Larviciding targets mosquito larva and is a crucial first step in preventing the spread of West Nile virus. The city already has done small scale larviciding in ponds.

Be afraid, skeeters — be very afraid!

“It’s too early in the season to know yet how vigorous the virus is going to be in our area,” said Sandra Mullin, assistant commissioner at the city Health Department. “But we’re doing all that we can, like we did last year, to try to minimize the breeding of mosquitoes.”

The virus, which claimed seven lives in 1999 and two last year, is transmitted to people by mosquitoes. The virus has not yet been detected in the city this year. Five infected birds were found in New Jersey this month.

Crews from the Housing Authority — along with the city’s Environmental Protection, Parks, Sanitation and Health departments — are doing the larviciding work.

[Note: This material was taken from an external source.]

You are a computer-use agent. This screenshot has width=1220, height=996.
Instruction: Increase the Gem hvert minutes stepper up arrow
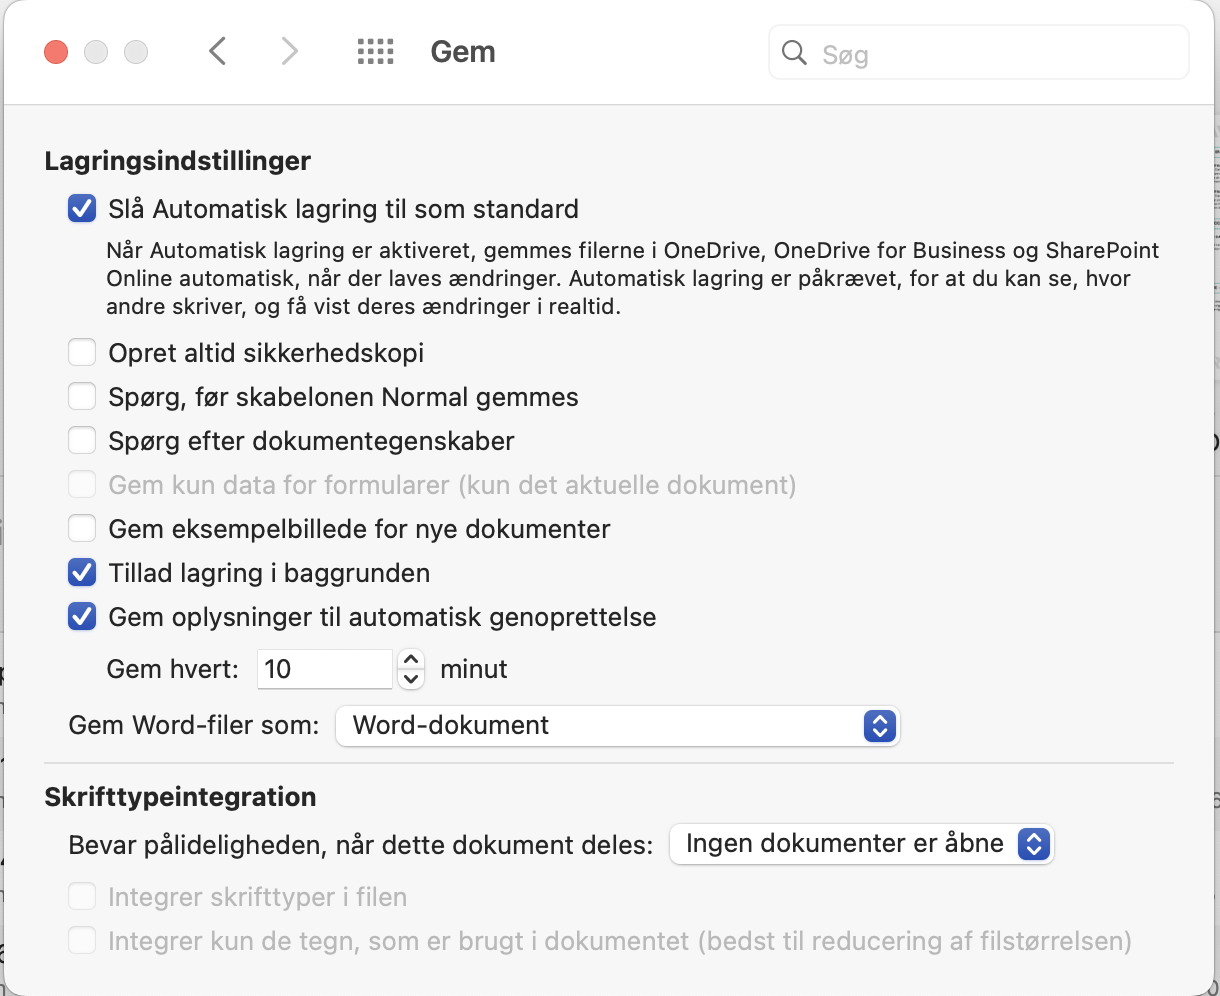point(411,660)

The one-year contract was apparently not lucrative enough to draw in bidders earlier this month, including Clarke Mosquito Management, which handled the city’s $4.6 million mosquito control contract last year.

Today the Health Department will find out if anyone bid on contracts to handle both larviciding and adulticiding — the use of pesticides to kill adult mosquitoes.

Scientists and environmentalists say it is a more effective way to control mosquitoes than spraying pesticides.

“If you do larviciding early on, you’ll be less likely to need adulticides later on,” said Dr. Stephen Ostroff of the federal Centers for Disease Control and Prevention. “It makes no difference to me whether it’s done by the city or done by a private contractor, as long as it is done correctly.”

Clarke was the only company to bid on the city’s original three-year, multimillion mosquito control contract last month.

But the Health Department rebid the contract after Clarke was slapped with a six-figure fine by state environmental officials for using untrained and unsupervised workers to spray pesticides in the city last summer.